The company said its board had expanded its share repurchase program by up to $70 billion.

Alphabet shares jumped almost 4% in late trading shortly after the numbers were released.

“We introduced important product updates anchored in deep computer science and AI,” CEO Sundar Pichai said in the earnings press release. “Our North Star is providing the most helpful answers for our users, and we see huge opportunities ahead, continuing our long track record of innovation.”

During the company’s quarterly earnings call, Pichai touted the firm’s investments in AI, and laid out a laundry list of existing and future applications for the technology, such as better searches and better advertising features.

Chief Financial Officer Ruth Porat said the results reflected ongoing headwinds due to a challenging economic environment.

“The outlook remains uncertain,” she added.

The firm expects less of a foreign exchange headwind during the second quarter, pointing to current spot rates. Porat said the company is taking steps to slow the pace of operating expense growth while creating room for investing in AI and other key areas.

Alphabet,
along with Microsoft, officially kicked off Big Tech’s earnings on a positive note. The company said revenue in its cloud segment grew 28% to $7.41 billion. Google advertising revenue was slightly lower at $54.55 billion. That includes $6.69 billion in YouTube ad revenue and $40.36 billion in Google Search & other related revenue. Google Network revenue was $7.5 billion.

Shares of Microsoft were also rising in late trading Tuesday.

Jefferies analyst Brent Thill wrote prior to the earnings report that Alphabet faced a tough setup, as the advertising environment has only worsened in the past year. On the flip side, that should make the coming quarters progressively easier to top, on a year over year basis.

Alphabet stock has rallied 20% so far this year, but has slumped 11% in the past 12 months.

“Our checks indicate relatively stable ad spend with advertisers consolidating spend to bigger platforms,” Thill wrote. “But we remain concerned about a deteriorating macro & elevated cost structure.”

Rosenblatt Securities analyst Barton Crockett, who rates Alphabet at Buy with a $128 price target, noted prior to the report that cost cuts will continue to be a major theme for big tech firms. The company said the quarter included $2.6 billion in charges related to reductions in workforce and office space.

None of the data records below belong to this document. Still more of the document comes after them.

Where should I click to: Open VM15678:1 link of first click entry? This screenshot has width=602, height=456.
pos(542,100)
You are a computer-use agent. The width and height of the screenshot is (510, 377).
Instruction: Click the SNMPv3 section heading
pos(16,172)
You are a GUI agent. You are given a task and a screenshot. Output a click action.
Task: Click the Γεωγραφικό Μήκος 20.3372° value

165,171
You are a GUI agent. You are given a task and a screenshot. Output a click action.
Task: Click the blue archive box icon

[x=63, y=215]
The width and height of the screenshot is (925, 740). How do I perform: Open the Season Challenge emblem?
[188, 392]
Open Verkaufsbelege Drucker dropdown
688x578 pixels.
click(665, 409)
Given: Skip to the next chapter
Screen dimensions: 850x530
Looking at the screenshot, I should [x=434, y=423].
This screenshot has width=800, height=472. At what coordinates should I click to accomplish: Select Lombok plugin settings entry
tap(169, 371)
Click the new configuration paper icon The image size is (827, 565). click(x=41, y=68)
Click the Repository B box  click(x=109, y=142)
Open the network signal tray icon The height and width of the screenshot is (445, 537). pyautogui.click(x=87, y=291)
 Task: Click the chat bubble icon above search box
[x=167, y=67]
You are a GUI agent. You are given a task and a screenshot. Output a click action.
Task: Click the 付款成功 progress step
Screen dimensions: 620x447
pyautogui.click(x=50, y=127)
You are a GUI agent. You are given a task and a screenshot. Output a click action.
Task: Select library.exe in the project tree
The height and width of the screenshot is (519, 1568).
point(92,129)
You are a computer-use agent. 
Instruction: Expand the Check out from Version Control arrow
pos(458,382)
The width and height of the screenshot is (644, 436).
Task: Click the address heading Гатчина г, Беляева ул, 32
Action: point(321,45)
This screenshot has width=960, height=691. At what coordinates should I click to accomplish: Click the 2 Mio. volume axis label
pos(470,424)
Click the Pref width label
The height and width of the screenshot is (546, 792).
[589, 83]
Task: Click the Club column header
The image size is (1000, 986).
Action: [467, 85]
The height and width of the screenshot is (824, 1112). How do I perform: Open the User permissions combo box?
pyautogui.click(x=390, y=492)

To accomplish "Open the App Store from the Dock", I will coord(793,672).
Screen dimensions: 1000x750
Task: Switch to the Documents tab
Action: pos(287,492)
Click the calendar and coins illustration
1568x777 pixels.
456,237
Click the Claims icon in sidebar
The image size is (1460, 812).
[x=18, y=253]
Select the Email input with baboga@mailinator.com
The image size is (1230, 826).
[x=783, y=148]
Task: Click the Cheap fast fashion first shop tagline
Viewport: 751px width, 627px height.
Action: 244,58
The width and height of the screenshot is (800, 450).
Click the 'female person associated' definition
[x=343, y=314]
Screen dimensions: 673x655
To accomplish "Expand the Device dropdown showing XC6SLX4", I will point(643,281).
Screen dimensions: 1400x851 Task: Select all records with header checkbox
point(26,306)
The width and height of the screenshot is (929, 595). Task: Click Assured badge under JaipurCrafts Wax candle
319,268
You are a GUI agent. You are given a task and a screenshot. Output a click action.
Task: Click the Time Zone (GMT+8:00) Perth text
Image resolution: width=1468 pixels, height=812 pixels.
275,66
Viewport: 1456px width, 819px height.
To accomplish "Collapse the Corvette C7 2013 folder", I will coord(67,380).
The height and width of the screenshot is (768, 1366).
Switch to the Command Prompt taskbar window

Though worries about Microsoft’s integration of ChatGPT artificial intelligence into Bing has drawn plenty of headlines, Crockett isn’t too worried about Alphabet’s own AI efforts.

“Our checks suggest that search shares for Google and Bing are not clearly changing so far this year, with Google remaining dominant,” he wrote. “But we see GOOG as the Union Army, eventually able to martial overwhelming strength in AI, even if they start slow.”